On the domestic front, I mention an issue that I raised some weeks ago with the Taoiseach, the savage cuts in home help hours. The rhetoric being used in this House bears no relation to the reality with respect to the impact of these cuts. I met thousands of people last Saturday when people from all over Munster were marching in Cork, and I got first-hand accounts from people whose elderly relatives have had home help hours cut. I recall the Taoiseach saying some weeks ago that the overall position is that anyone with an assessed need for a home help service will not be left without one. That is not the reality.

I met a young woman on Saturday who detailed the case of her elderly disabled mother.

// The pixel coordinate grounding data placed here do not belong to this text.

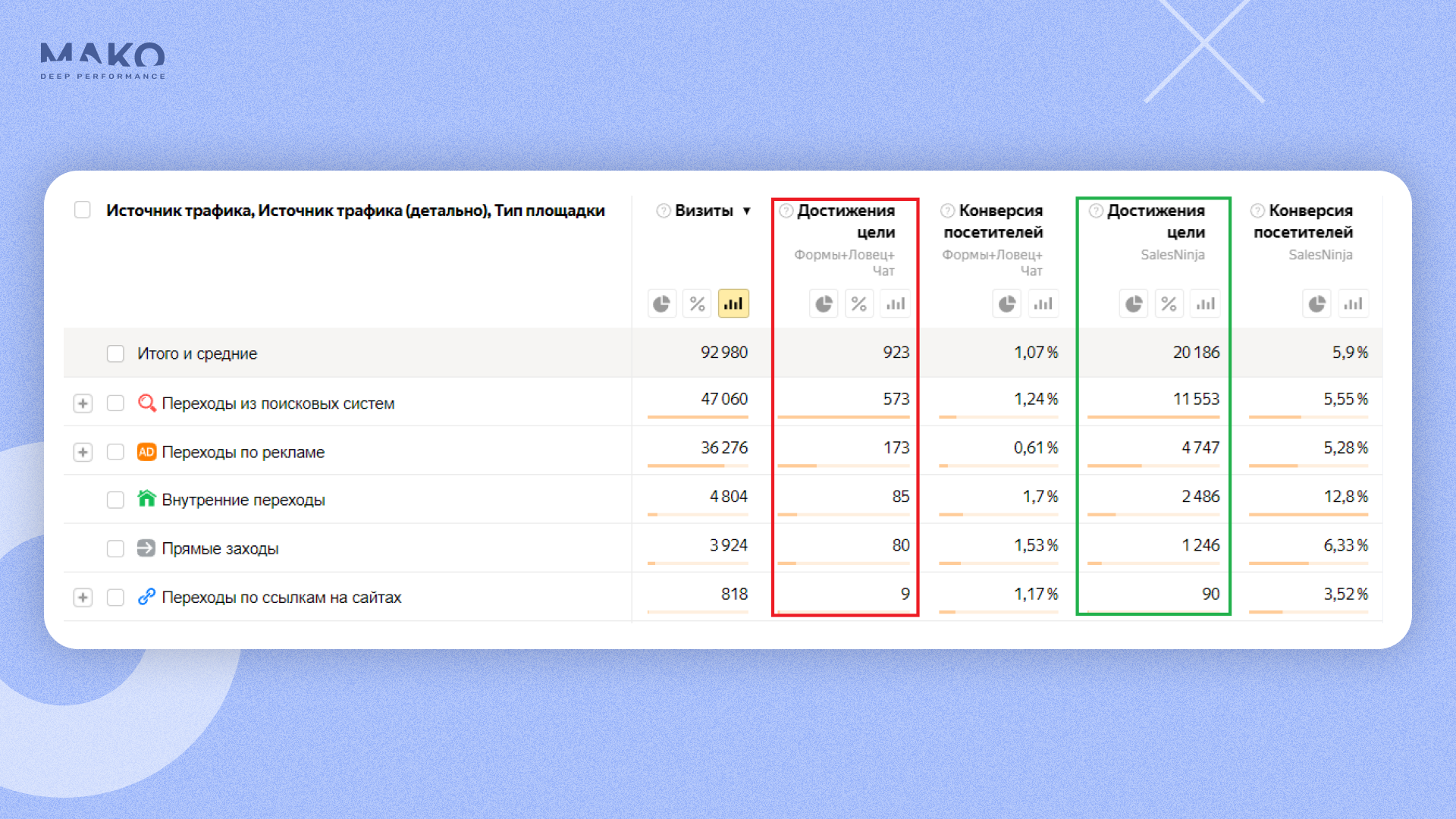Image resolution: width=1456 pixels, height=819 pixels.
Task: Click bar chart icon under SalesNinja goals column
Action: click(1205, 304)
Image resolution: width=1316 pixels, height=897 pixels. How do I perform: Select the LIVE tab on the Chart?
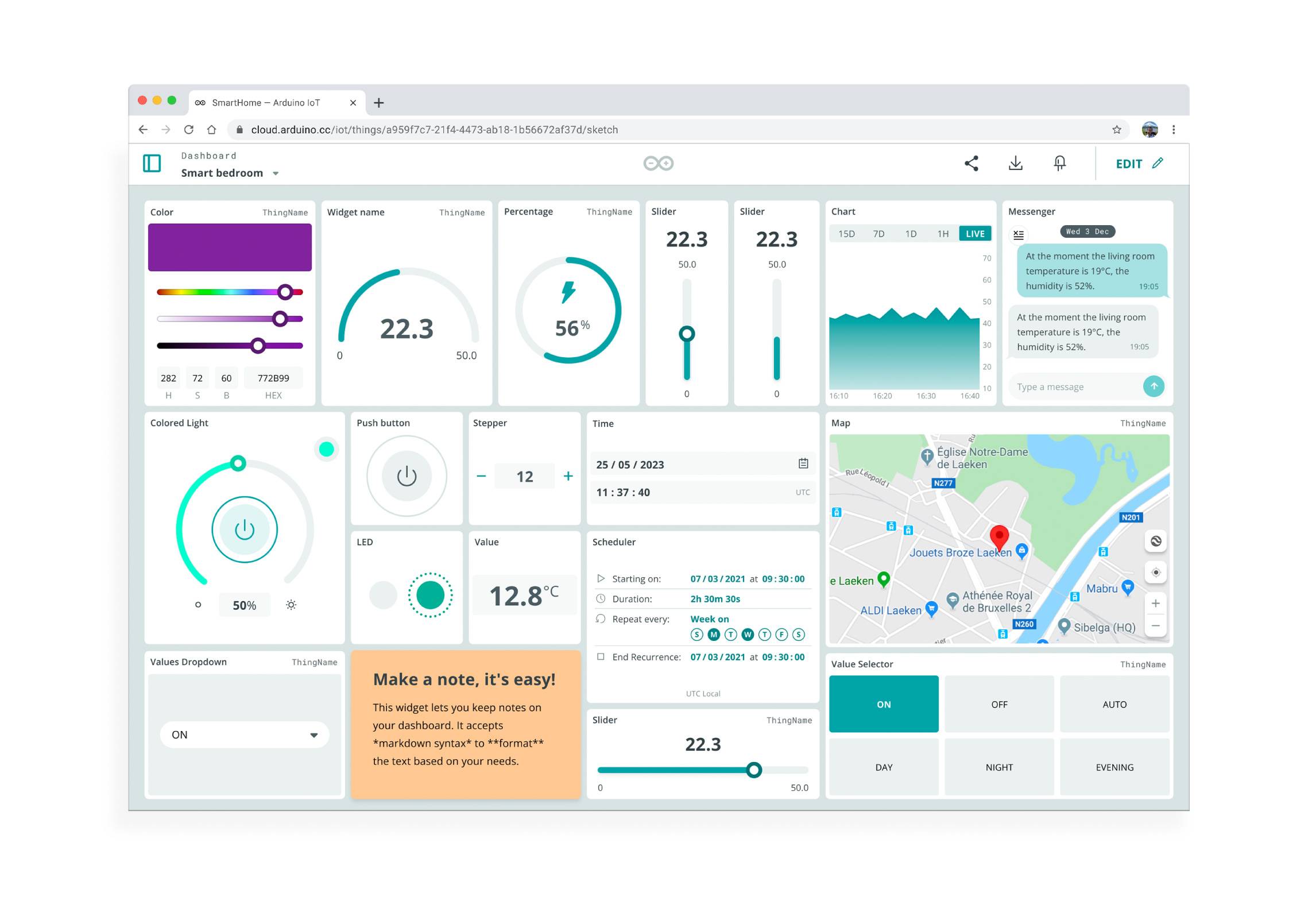[974, 234]
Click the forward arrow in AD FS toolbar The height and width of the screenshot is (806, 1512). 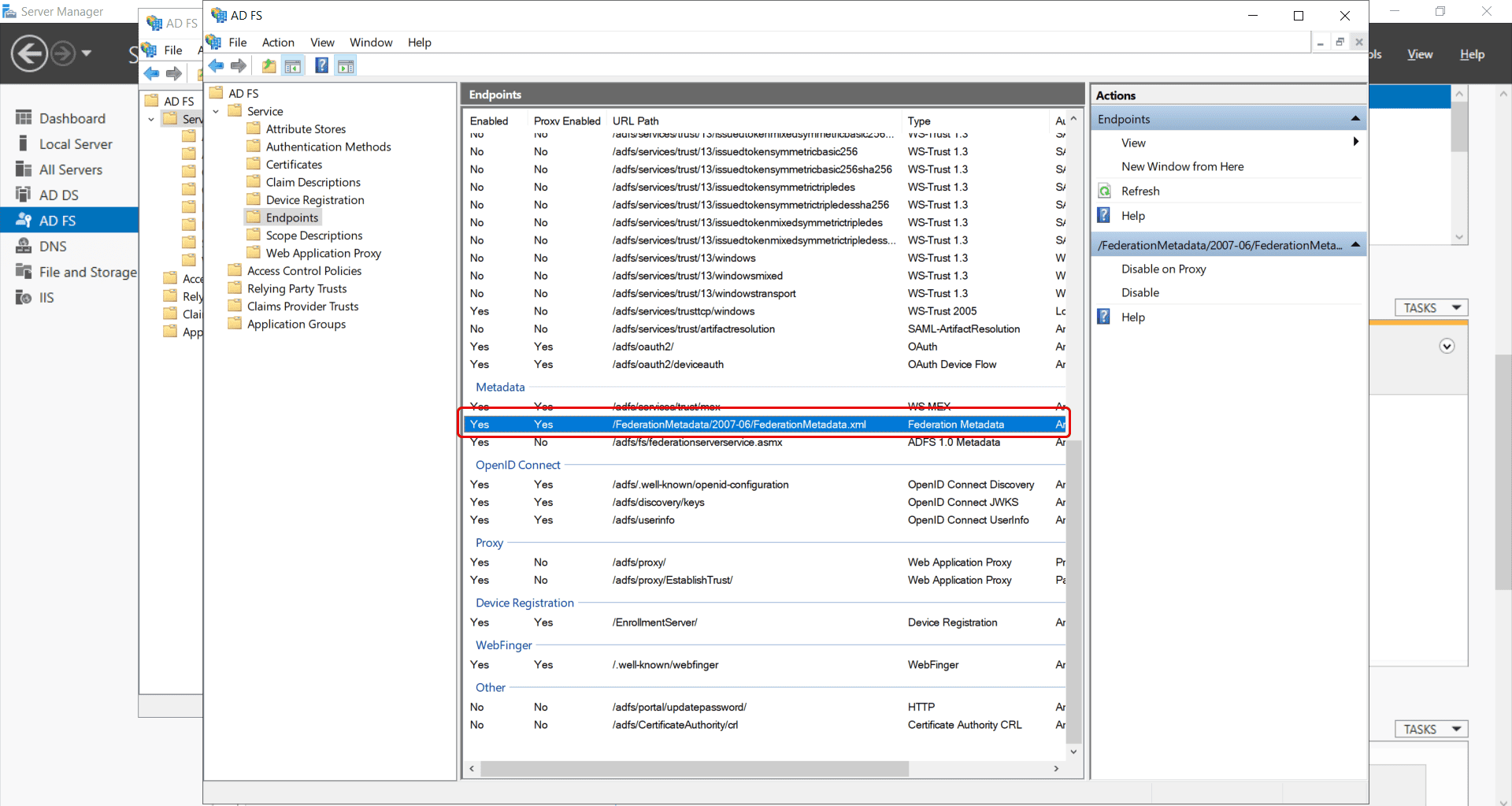[239, 65]
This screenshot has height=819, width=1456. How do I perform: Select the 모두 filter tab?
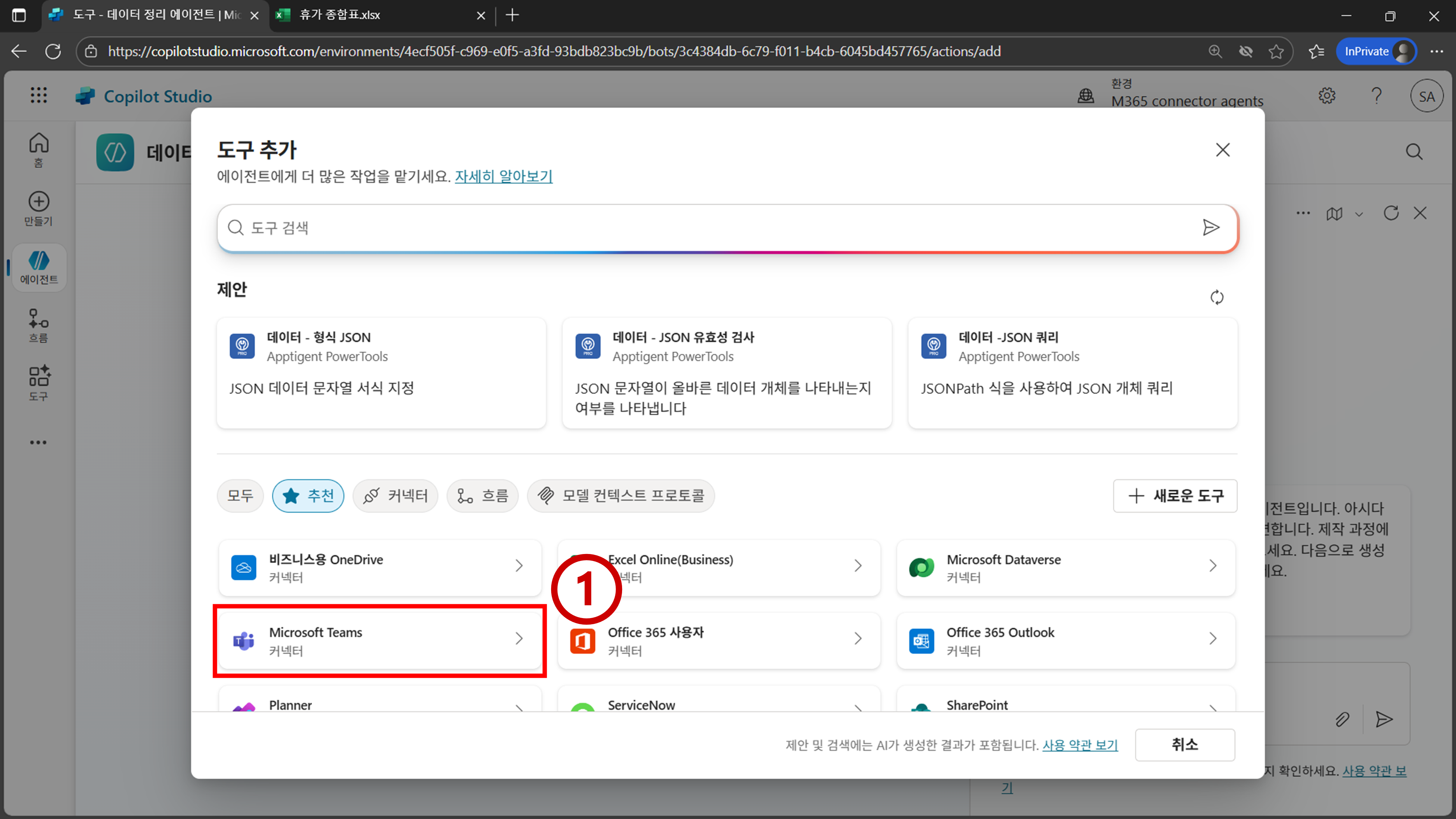pos(240,496)
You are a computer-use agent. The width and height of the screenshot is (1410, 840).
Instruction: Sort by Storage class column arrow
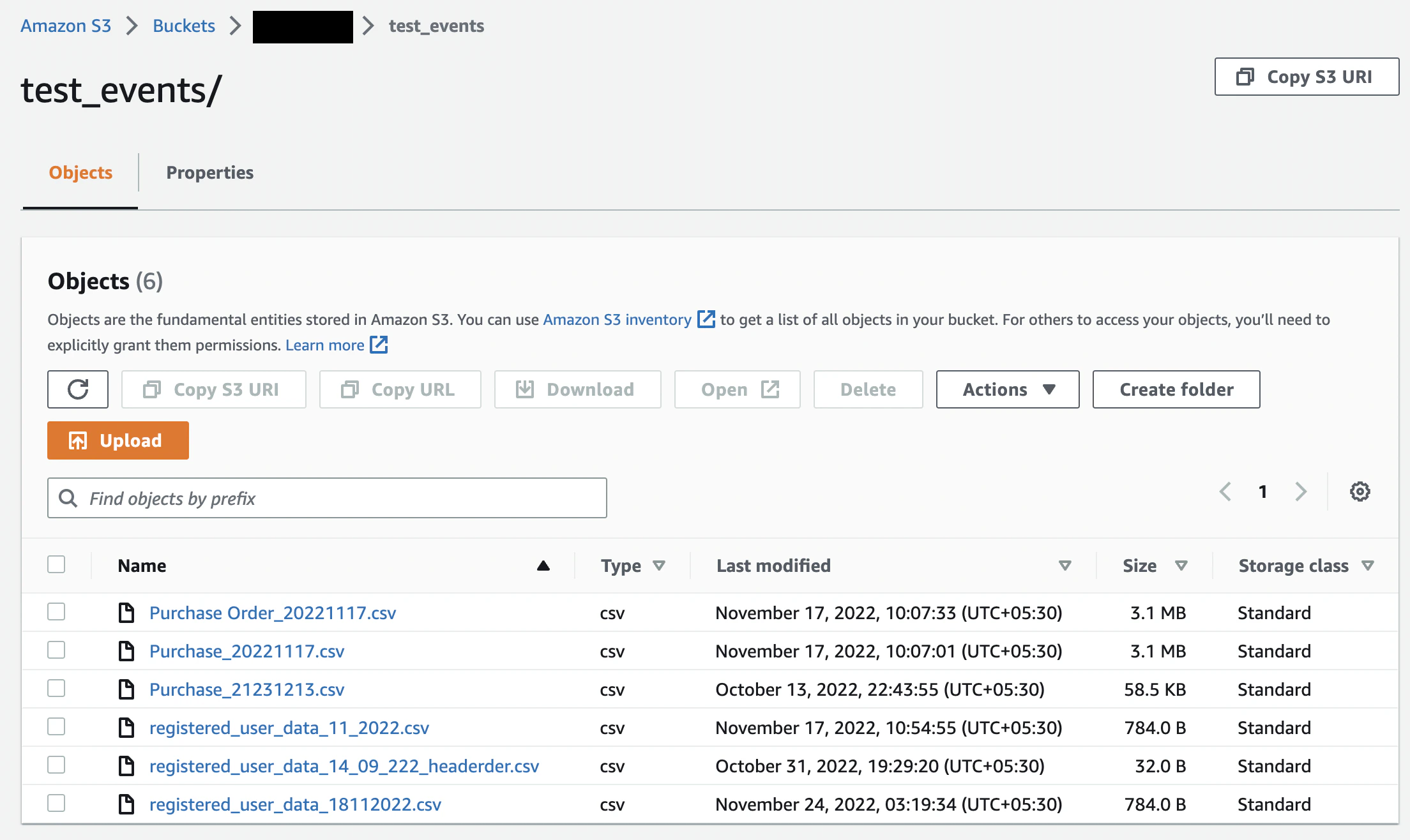pos(1368,566)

She said that although it was difficult for them to manage before the cuts, it is now impossible because of these cruel measures. She indicated that there was no alternative to considering placing her mother into long-term care, which she is sure will cost the State dearly compared to care at home. Her GP wrote to the HSE and the Taoiseach noted there would be medical assessment in that regard. The GP indicated that although cost-saving measures must be addressed by the HSE, it is inhumane to deny a disabled, elderly person the fundamental right to live in her own home with dignity. He went on to say that he finds the cutting of home help hours for vulnerable patients very upsetting and unjustifiable, and it makes no economic sense.

There is a range of other cases, and I am sure every Deputy in the House has had people outline details of elderly people who have had hours cut fully and the service fully stopped. There are two elderly sisters who are nearly blind who have had their hours fully stopped. This position is untenable and unfair. The manner in which these cuts have come about, as the campaign for Older and Bolder and others have argued, means that there has been no notice in many cases. The impact has been "colossal and potentially dangerous" in the words of Age Action Ireland.

Does the Taoiseach accept that these cuts fly in the face of repeated commitments in the programme for Government? Will the Taoiseach consider reversing those cuts imposed on families?